Task description: Reproduce the lines below word for word, starting at the line that contains "Task: Open the Freunde section heading link" and ending after the line that contains "Action: (46, 394)". Leave the pictures out of your answer.

Data in this exercise:
/---

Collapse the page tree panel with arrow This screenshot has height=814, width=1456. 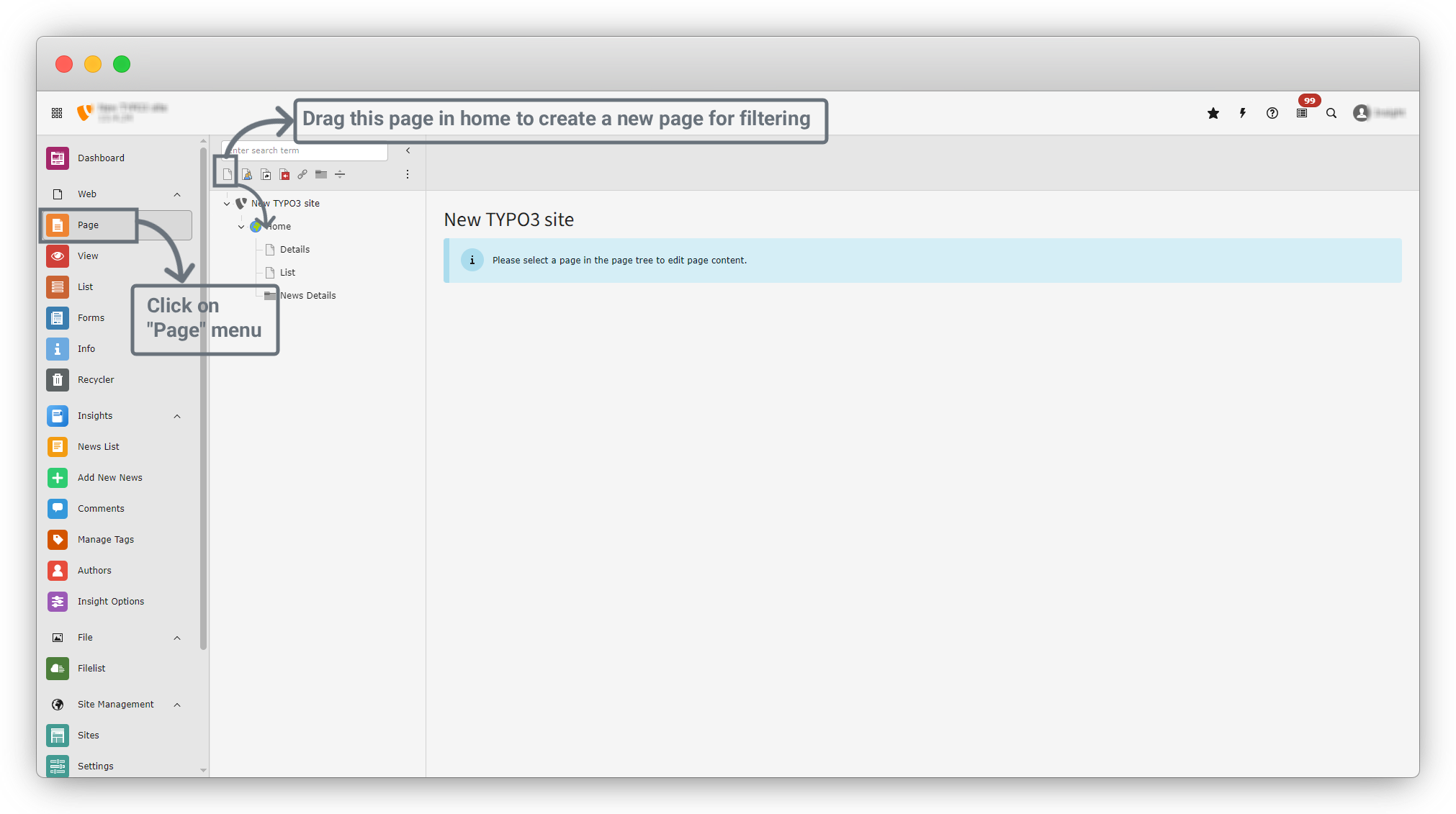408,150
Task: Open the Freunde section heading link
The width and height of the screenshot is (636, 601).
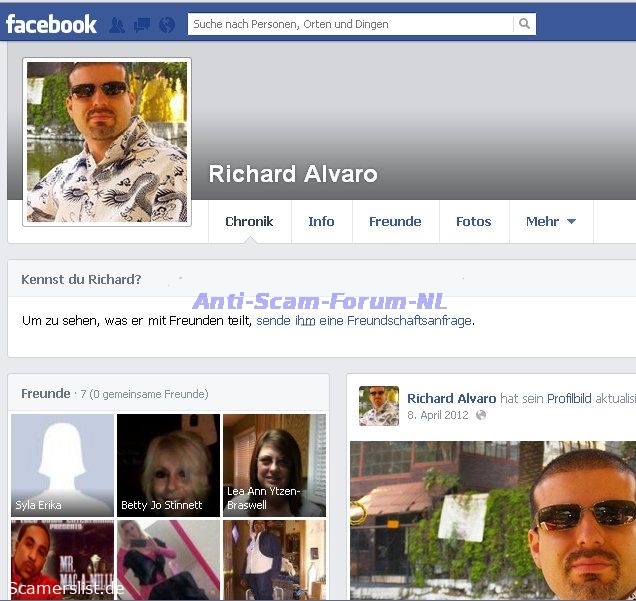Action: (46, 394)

\---
/---

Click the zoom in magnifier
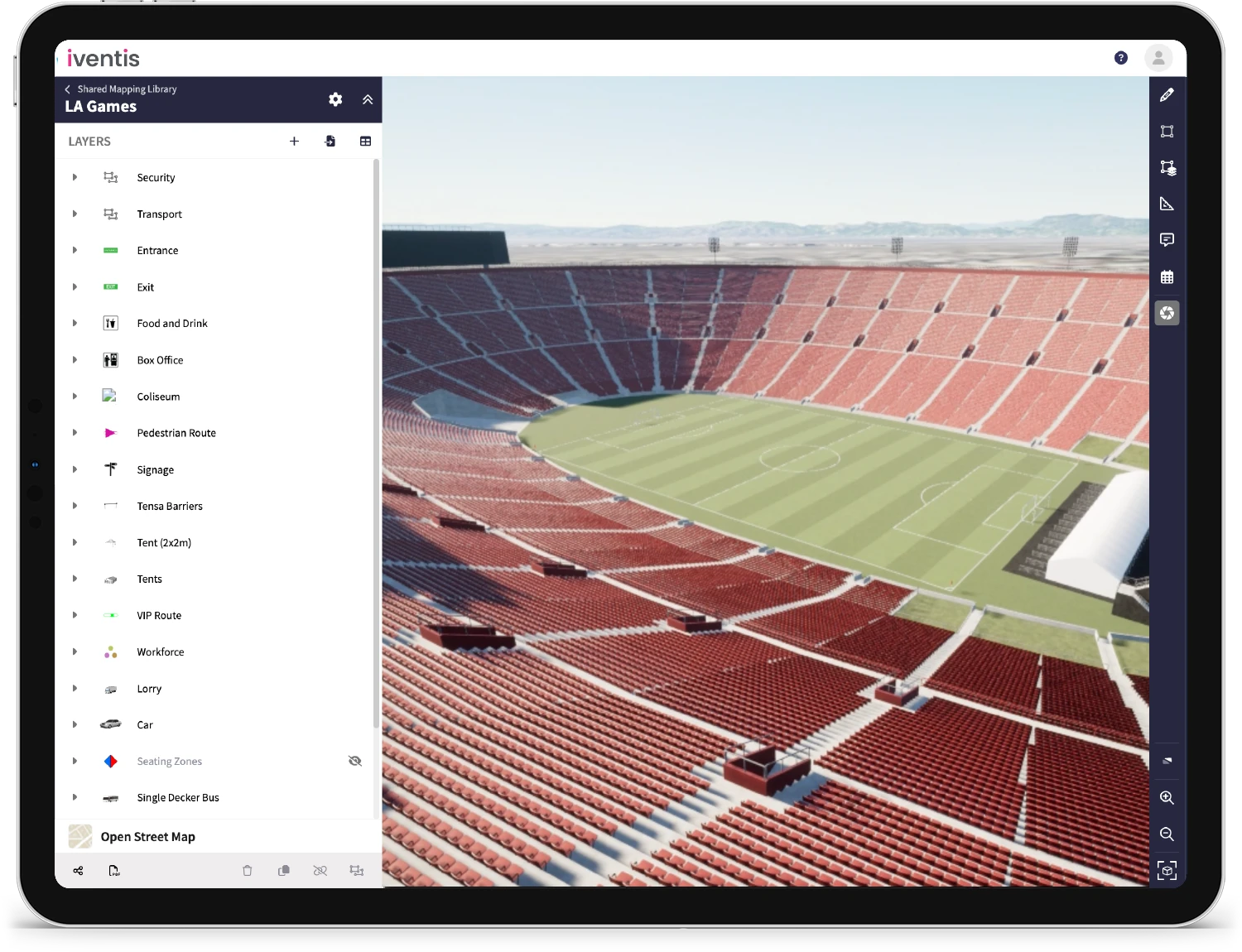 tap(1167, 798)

\---

Response for this exercise:
Task: Open the Freunde section heading link
The width and height of the screenshot is (636, 601).
Action: (46, 394)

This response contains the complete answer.